*Exercise:*
Write out each line of the entries below that holds the word "computer".

*Material for this task:*

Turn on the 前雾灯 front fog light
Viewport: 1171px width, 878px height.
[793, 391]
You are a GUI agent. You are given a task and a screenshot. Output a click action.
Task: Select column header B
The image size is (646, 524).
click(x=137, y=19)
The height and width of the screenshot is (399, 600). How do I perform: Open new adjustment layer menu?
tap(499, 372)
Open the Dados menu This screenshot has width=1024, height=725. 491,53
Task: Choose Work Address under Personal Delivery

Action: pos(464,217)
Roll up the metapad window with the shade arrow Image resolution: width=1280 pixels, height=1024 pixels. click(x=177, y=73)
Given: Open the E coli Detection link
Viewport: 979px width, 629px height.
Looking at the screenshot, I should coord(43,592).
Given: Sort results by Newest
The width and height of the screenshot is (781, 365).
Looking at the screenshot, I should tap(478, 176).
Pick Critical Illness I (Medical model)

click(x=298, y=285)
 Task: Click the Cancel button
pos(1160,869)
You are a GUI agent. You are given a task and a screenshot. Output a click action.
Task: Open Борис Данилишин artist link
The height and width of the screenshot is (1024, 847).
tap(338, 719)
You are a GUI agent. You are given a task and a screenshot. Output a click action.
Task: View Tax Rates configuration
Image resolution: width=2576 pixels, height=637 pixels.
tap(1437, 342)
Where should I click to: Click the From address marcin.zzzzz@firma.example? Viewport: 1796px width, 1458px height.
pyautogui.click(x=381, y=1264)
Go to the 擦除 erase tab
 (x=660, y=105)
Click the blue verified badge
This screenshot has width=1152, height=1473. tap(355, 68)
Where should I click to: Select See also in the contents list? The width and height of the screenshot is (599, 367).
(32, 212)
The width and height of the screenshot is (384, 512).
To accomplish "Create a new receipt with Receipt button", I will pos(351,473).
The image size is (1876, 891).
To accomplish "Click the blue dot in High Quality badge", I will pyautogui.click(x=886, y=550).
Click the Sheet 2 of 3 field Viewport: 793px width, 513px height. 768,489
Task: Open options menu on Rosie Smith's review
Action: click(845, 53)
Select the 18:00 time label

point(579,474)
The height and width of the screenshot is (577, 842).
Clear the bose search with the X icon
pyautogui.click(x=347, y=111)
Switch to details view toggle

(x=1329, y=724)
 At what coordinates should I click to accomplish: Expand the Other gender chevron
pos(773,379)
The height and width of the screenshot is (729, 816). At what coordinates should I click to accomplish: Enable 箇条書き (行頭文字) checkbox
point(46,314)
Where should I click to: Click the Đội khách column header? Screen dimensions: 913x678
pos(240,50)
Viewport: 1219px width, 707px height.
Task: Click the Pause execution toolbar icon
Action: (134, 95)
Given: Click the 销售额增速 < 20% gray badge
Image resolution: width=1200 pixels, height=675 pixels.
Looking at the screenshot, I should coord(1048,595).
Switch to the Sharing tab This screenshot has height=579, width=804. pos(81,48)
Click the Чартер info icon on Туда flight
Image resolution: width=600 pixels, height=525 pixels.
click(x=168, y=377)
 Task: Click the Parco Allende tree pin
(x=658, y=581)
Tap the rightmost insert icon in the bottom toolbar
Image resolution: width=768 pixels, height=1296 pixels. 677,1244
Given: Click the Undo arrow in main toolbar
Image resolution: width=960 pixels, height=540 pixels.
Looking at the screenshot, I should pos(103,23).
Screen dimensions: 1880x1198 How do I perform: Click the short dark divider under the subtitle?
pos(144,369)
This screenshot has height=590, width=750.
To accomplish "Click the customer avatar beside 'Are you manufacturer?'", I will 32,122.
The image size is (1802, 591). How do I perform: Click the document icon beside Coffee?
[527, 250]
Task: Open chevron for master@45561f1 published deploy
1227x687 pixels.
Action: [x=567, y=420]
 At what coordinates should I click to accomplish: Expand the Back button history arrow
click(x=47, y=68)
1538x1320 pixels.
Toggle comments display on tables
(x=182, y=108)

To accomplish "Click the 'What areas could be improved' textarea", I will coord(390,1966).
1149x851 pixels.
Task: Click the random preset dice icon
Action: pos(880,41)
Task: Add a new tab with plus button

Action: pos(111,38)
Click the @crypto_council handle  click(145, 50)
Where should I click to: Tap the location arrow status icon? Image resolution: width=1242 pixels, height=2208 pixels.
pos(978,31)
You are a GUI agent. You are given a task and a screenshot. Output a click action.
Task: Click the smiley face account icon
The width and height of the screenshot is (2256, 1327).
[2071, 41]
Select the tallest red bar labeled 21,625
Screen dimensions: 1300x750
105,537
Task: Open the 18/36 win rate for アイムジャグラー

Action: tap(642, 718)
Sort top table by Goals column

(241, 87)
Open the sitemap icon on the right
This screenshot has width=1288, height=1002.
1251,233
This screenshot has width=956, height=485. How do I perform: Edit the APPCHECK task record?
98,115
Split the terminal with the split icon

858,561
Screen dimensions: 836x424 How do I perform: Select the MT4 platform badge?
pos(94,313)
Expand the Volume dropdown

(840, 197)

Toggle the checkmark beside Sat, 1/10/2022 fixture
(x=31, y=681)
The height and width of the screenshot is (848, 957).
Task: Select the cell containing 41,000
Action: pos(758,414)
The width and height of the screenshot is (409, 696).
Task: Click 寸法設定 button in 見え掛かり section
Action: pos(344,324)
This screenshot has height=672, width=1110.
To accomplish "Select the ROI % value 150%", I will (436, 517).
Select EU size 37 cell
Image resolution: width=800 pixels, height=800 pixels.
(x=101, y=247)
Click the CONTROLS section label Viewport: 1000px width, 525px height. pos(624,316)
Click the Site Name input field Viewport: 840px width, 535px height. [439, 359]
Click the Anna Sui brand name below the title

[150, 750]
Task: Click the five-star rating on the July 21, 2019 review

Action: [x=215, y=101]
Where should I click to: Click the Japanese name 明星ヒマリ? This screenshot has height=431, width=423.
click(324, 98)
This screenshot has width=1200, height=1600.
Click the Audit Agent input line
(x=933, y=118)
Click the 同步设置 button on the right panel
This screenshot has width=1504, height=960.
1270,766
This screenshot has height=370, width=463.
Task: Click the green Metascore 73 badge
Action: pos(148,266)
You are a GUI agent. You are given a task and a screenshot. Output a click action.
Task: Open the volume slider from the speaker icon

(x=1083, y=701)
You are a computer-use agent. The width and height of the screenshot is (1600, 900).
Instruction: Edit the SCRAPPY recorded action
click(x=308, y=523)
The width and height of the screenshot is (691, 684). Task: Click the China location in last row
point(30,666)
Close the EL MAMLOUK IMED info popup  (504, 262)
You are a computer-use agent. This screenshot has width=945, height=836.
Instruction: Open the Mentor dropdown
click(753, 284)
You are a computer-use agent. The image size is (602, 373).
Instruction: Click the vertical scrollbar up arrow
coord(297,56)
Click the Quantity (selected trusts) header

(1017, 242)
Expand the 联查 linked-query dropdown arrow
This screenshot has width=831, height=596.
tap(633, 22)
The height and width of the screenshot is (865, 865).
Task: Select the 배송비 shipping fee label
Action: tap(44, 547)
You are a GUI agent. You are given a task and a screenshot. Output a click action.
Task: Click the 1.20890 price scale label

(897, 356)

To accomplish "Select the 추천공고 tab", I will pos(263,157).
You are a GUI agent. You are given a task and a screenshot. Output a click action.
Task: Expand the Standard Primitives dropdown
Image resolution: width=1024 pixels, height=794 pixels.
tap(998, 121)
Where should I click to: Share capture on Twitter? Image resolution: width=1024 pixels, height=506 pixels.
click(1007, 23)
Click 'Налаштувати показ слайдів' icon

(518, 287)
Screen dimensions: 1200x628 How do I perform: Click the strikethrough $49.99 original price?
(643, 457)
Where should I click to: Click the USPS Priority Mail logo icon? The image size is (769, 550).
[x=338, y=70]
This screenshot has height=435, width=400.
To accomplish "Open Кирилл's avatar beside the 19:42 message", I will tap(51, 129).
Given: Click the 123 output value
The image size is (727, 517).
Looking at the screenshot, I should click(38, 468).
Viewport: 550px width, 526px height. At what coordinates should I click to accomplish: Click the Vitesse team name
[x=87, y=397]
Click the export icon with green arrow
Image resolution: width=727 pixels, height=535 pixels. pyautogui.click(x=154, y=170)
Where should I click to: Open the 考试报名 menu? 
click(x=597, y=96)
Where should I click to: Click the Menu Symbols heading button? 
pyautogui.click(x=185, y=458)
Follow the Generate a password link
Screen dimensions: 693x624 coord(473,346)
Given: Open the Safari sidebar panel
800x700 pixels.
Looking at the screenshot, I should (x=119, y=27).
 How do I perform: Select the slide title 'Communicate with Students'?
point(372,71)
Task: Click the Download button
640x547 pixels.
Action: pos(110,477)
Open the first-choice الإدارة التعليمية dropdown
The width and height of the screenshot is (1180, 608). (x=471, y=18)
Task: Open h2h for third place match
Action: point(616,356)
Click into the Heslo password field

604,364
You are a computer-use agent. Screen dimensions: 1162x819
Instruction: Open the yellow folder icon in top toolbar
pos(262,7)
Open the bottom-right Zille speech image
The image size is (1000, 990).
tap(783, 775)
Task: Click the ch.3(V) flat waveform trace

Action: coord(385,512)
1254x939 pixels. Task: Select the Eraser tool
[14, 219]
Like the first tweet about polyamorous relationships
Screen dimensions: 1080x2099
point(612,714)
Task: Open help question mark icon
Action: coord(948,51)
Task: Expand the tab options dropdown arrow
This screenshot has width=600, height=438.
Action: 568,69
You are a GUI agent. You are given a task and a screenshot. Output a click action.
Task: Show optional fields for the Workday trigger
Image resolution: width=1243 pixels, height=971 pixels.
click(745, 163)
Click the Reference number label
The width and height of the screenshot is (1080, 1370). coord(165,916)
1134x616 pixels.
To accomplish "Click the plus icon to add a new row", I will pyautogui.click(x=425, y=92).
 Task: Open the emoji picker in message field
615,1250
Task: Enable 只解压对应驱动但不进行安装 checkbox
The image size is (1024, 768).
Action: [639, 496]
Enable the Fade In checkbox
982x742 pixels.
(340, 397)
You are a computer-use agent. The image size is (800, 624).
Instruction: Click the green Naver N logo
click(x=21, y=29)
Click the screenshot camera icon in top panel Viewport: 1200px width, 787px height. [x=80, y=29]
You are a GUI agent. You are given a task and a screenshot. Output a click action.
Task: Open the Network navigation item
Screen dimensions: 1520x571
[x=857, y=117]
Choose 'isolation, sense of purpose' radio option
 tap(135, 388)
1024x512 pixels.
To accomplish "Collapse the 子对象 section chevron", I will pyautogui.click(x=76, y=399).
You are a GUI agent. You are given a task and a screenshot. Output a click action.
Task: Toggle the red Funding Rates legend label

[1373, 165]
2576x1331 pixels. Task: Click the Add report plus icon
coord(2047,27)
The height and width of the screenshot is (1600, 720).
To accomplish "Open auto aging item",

*Task result:*
You are a computer-use agent. The width and height of the screenshot is (1600, 900).
You are a computer-use agent. This screenshot has width=945, height=836.
You are a computer-use agent. The image size is (602, 373).
You are a computer-use agent. Screen dimensions: 1162x819
You are a computer-use agent. The image size is (800, 624).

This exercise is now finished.